__THE TASK__: A verbatim reproduction of the lines below, from the line containing "[Find Us on Facebook] (1334, 999)" through the line containing "[Follow Us on Twitter] (1374, 999)", both ends included, is the whole required output.

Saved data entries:
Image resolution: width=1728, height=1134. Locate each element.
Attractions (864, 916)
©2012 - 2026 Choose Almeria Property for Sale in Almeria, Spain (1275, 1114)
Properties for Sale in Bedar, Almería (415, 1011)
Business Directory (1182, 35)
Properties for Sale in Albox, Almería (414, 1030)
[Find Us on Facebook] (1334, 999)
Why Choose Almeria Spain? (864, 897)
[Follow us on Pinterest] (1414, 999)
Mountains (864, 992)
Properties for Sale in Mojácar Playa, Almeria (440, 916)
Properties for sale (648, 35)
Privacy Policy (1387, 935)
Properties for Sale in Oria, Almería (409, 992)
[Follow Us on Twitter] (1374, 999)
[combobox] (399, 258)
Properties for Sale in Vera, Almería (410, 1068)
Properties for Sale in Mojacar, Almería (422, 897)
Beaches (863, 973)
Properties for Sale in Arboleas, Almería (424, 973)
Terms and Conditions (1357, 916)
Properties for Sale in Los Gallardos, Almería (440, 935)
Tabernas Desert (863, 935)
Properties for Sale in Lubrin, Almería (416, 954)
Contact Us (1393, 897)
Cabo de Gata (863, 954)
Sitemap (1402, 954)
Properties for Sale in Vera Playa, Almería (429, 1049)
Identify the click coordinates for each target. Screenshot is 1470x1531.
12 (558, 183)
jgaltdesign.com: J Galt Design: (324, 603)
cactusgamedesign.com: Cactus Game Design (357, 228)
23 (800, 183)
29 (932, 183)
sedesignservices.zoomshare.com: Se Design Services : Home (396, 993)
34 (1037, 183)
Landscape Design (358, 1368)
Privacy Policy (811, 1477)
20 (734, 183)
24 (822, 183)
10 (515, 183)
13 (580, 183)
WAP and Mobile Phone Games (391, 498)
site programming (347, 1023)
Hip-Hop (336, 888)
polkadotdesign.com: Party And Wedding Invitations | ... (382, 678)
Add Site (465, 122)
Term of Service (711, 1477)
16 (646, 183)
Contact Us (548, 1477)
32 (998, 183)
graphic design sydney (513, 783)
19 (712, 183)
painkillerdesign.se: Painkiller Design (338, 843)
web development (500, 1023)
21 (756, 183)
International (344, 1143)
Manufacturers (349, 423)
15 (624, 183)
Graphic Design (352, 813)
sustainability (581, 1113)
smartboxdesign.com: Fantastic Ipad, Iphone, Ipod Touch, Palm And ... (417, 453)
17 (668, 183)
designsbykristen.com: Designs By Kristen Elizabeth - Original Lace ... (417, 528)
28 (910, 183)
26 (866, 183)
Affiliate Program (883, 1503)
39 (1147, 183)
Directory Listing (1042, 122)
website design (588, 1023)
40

__ANSWER TO THIS TASK__:
[Find Us on Facebook] (1334, 999)
Why Choose Almeria Spain? (864, 897)
[Follow us on Pinterest] (1414, 999)
Mountains (864, 992)
Properties for Sale in Mojácar Playa, Almeria (440, 916)
Properties for sale (648, 35)
Privacy Policy (1387, 935)
Properties for Sale in Oria, Almería (409, 992)
[Follow Us on Twitter] (1374, 999)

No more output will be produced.